- Information shown -
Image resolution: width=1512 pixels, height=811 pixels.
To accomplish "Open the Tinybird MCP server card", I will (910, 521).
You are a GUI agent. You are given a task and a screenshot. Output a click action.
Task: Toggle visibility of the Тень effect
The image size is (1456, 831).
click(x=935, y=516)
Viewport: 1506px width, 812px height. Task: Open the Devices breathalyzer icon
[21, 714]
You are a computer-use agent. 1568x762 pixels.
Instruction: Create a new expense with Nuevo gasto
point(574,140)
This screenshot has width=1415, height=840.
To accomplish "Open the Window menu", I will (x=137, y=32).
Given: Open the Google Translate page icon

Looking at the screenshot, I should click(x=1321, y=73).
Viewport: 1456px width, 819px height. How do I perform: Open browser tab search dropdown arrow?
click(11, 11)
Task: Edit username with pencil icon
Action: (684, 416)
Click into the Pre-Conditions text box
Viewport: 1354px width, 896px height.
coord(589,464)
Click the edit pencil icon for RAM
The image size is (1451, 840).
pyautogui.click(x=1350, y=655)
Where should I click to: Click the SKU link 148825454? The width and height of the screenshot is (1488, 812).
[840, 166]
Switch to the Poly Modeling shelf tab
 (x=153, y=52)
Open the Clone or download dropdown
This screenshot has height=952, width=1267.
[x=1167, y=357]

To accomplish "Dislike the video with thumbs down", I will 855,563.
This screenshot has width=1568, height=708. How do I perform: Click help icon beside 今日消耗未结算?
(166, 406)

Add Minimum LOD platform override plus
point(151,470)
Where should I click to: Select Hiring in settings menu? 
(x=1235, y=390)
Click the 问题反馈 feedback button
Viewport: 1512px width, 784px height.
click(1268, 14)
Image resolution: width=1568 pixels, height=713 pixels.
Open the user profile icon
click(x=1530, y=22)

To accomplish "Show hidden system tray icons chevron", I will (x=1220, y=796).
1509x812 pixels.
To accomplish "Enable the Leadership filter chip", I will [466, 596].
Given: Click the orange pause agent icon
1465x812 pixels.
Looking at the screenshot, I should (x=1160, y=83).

- Requirement -
Repeat exactly the lines of the records from the one containing "Viewport: 1456px width, 819px" to the last, and include no line outside that stretch.

- Result of this task -
Viewport: 1456px width, 819px height. How do I perform: Open browser tab search dropdown arrow?
click(11, 11)
Task: Edit username with pencil icon
Action: (684, 416)
Click into the Pre-Conditions text box
Viewport: 1354px width, 896px height.
coord(589,464)
Click the edit pencil icon for RAM
The image size is (1451, 840).
pyautogui.click(x=1350, y=655)
Where should I click to: Click the SKU link 148825454? The width and height of the screenshot is (1488, 812).
[840, 166]
Switch to the Poly Modeling shelf tab
 (x=153, y=52)
Open the Clone or download dropdown
This screenshot has height=952, width=1267.
[x=1167, y=357]

To accomplish "Dislike the video with thumbs down", I will 855,563.
This screenshot has width=1568, height=708. How do I perform: Click help icon beside 今日消耗未结算?
(166, 406)

Add Minimum LOD platform override plus
point(151,470)
Where should I click to: Select Hiring in settings menu? 
(x=1235, y=390)
Click the 问题反馈 feedback button
Viewport: 1512px width, 784px height.
click(1268, 14)
Image resolution: width=1568 pixels, height=713 pixels.
Open the user profile icon
click(x=1530, y=22)

To accomplish "Show hidden system tray icons chevron", I will (x=1220, y=796).
1509x812 pixels.
To accomplish "Enable the Leadership filter chip", I will [466, 596].
Given: Click the orange pause agent icon
1465x812 pixels.
Looking at the screenshot, I should (x=1160, y=83).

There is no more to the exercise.